Washington County Railroad

Overview
- Headquarters: Burlington, Vermont
- Reporting mark: WACR
- Locale: Vermont, New Hampshire
- Dates of operation: 1980–present

Technical
- Track gauge: 4 ft 8+1⁄2 in (1,435 mm) standard gauge
- Length: 14 mi (23 km)

= Washington County Railroad (1980) =

Railroad part of the Vermont rail system

The Washington County Railroad is a shortline railroad operating in Vermont and a sliver of New Hampshire, forming part of the Vermont Rail System. The WACR began operating in 1980 over the old Montpelier and Barre Railroad in Washington County, which the state acquired to ensure the continuance of rail service, and ceased operations in early 1999. Later that year, after interim service by other companies, operations were transferred to a new WACR subsidiary of the Vermont Rail System. In 2003, operations were greatly expanded through acquisition by the state and operation by the WACR of a former Boston and Maine Corporation and Canadian Pacific Railway line between Newport and White River Junction, which had most recently been operated by subsidiaries of the bankrupt Bangor and Aroostook Railroad.

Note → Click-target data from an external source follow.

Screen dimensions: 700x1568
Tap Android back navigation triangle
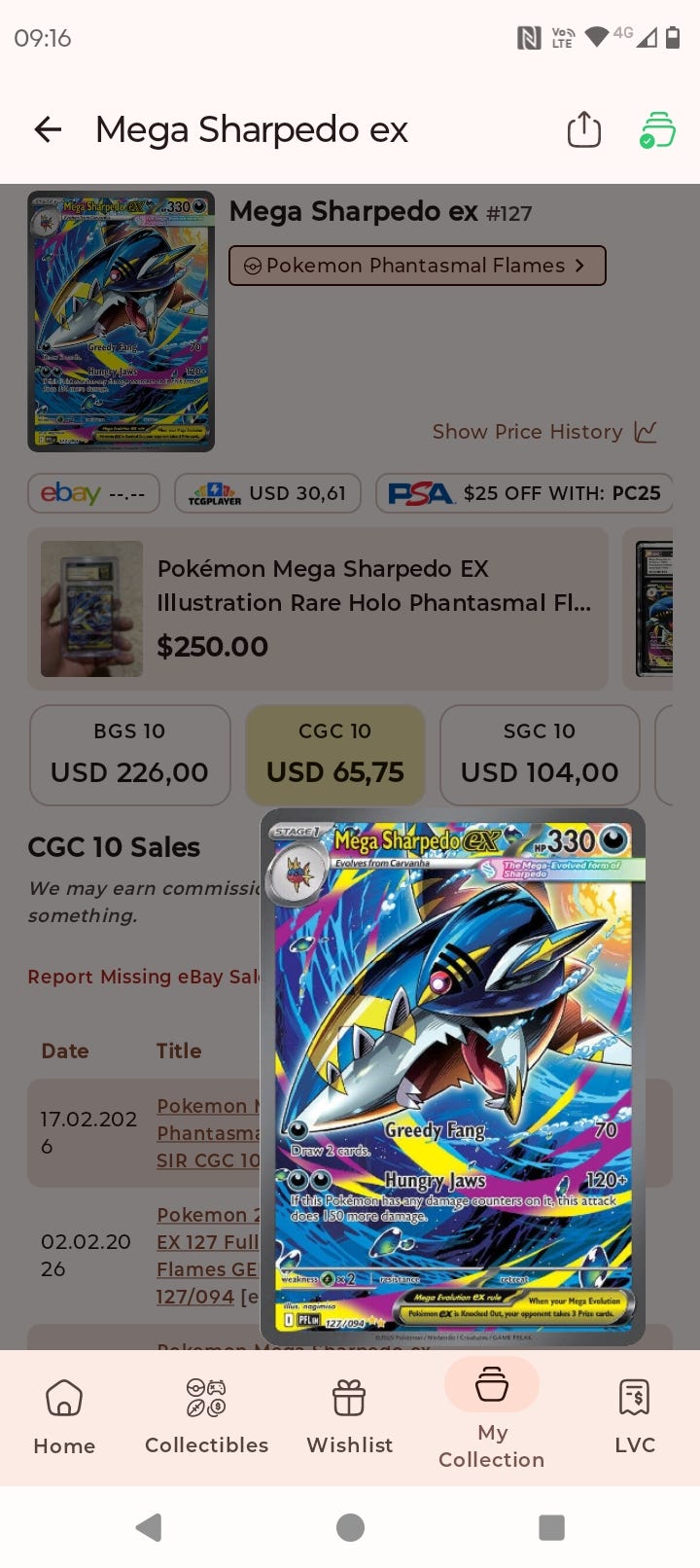tap(149, 1527)
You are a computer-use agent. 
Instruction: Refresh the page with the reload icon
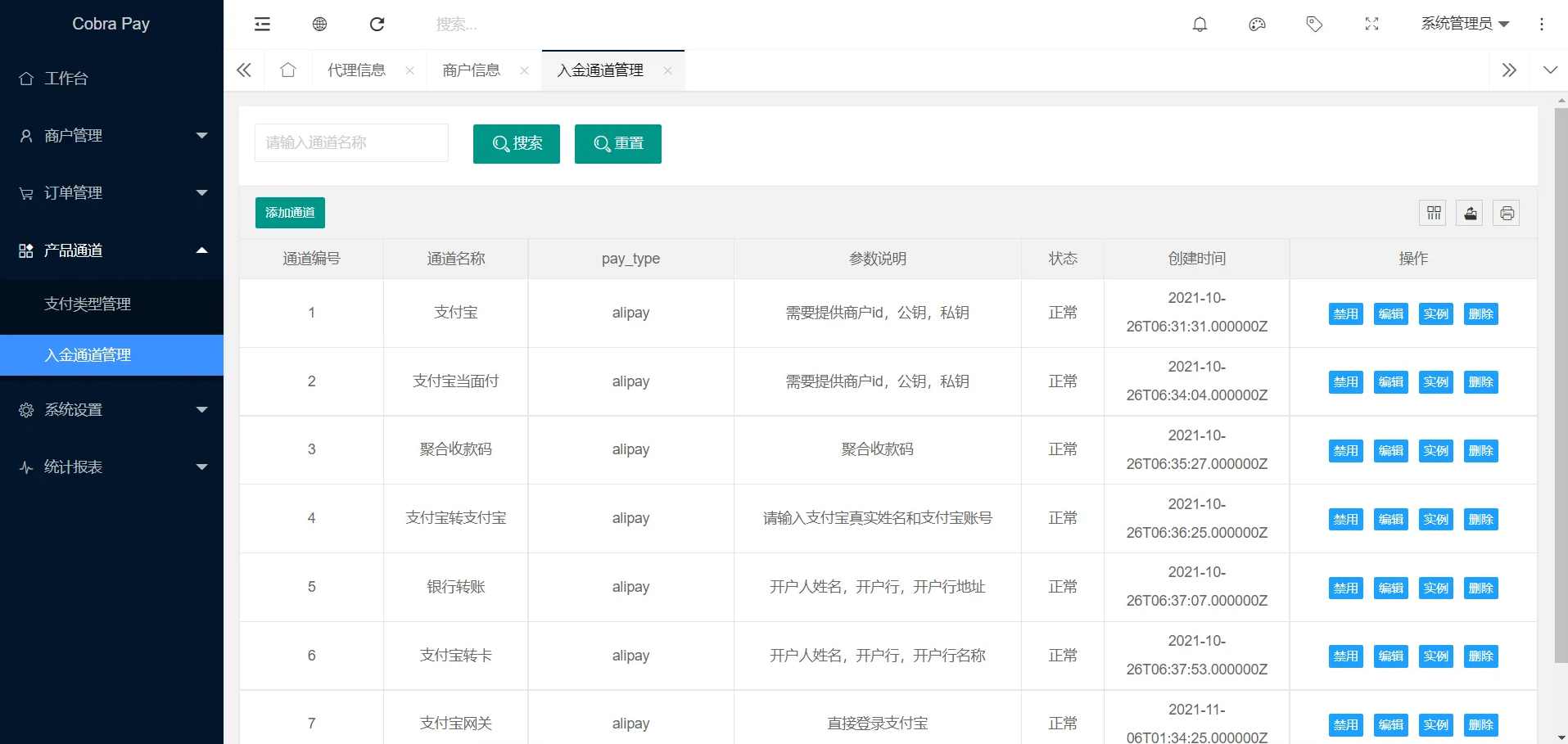tap(376, 24)
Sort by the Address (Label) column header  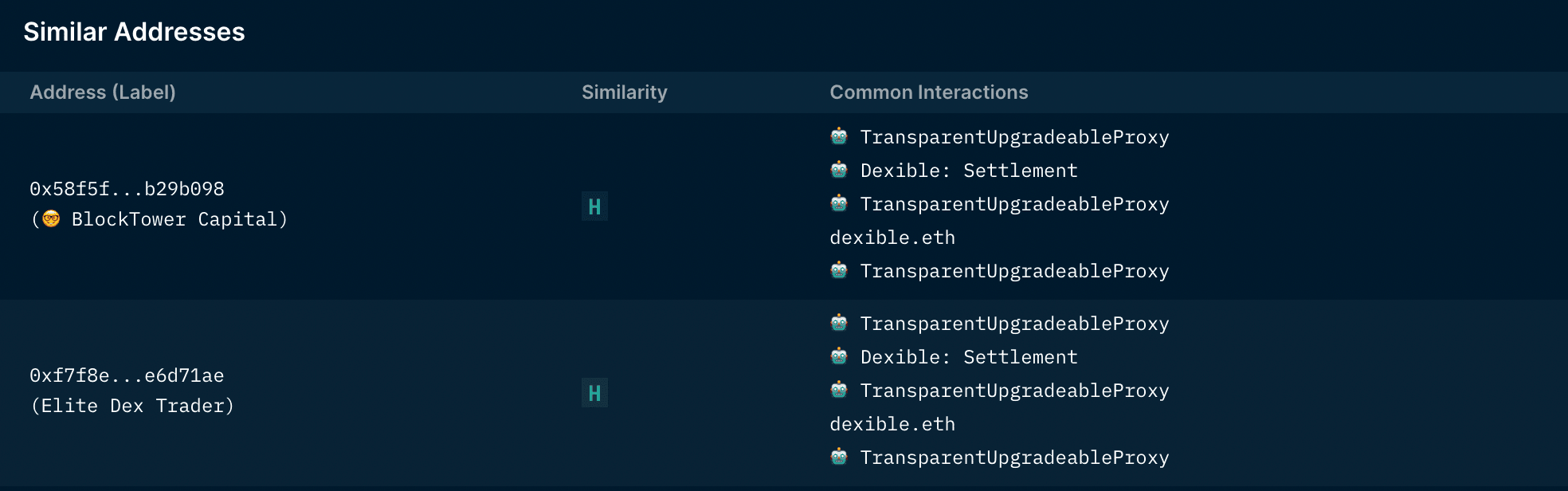(103, 92)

The original line, now known as the Granite District, connects the New England Central Railroad (NECR) with Montpelier, Barre, Websterville, and Graniteville. Its primary commodities have been lumber, granite, and silicon carbide since the Bombardier transit car plant in Barre was closed in 2002. The Connecticut River Division includes haulage rights from White River Junction south to Bellows Falls on the NECR, where it connects to the affiliated Green Mountain Railroad. It also has direct connections to the former Montreal, Maine and Atlantic Railway at Newport and Pan Am Railways at White River Junction.

==History==
===Granite District===
The majority of the Granite District was part of the Boston and Maine Railroad (B&M) system until 1926, when the Barre and Chelsea Railroad (Barre to Graniteville) and Montpelier and Wells River Railroad (Barre and Montpelier to Wells River) were sold to local interests. The latter was consolidated into the former in January 1945, but in 1957 the entire Barre and Chelsea Railroad was abandoned. The Montpelier and Barre Railroad took over operations of the Montpelier and Barre-area trackage, but the line east to Wells River was abandoned. In 1980 that company abandoned its trackage, and the state bought it in November and designated the new CSF Acquisition, Inc. subsidiary Washington County Railroad to operate it. The WACR assigned its lease to the New England Central Railroad in February 1999, but that company ceased operating the lines in September, and the Vermont Railway took over temporarily until its new affiliate began under the Washington County Railroad name.

In early May 2010, after having been mostly dormant for some time, an official from the Barre government said that a contract for shipments of scrap granite bound for Florida would begin late the same month. Ten-car trains were planned to operate twice a day between Berlin and Montpelier Junction, as well as separate five-car trains from the granite quarries and Barre. The trains were to operate for the three months it would take for the 54,000 tons of granite the contract requested to be moved south. Further traffic of scrap granite was also considered possible, as further contracts for the material, of which 40 million tons was accessible, were being sought, and industries along the line had expressed interest in having rail service if the line was upgraded for granite shipments.

===Connecticut River Division===
The Connecticut River Division was built by the Connecticut and Passumpsic Rivers Railroad, a predecessor of the B&M which completed its line from White River Junction to Newport in October 1863 and to the Canada–US border in May 1867. In June 1926, the Canadian Pacific Railway leased the line between Wells River and Newport, and its lessor Quebec Central Railway leased the line north of Newport (including the connecting Massawippi Valley Railway to Sherbrooke). The Newport and Richford Railroad acquired the former portion in November 1946, continuing the lease to the CP. (The B&M retained operations south of Wells River.) Iron Road Railways subsidiary Canadian American Railroad, through the newly created Quebec Southern Railway and Northern Vermont Railroad, took over operations of the portion north of Wells River in September 1996, and in 1999 the state acquired the remainder from the B&M, contracting first the Green Mountain Railroad and then in 2000 the Northern Vermont Railroad to operate it. After Iron Road Railways went bankrupt (CDAC, B&A, QS/NV) in fall 2002, it sold most of its lines to Rail World which organized them under a newly formed subsidiary, the Montreal, Maine & Atlantic Railway. However, the segment between Newport and White River Junction was not included in the transaction and instead was acquired by the state of Vermont which contracted freight service to the Washington County Railroad. Both companies began operating their new lines in January 2003.

WACR had made a $750000 bid in January 2014 to acquire the former MM&A line from Newport northwest toward Farnham, Quebec, but was not successful as officials handling MMA's bankruptcy chose to auction the entire system to Fortress Investment Group as one undivided block.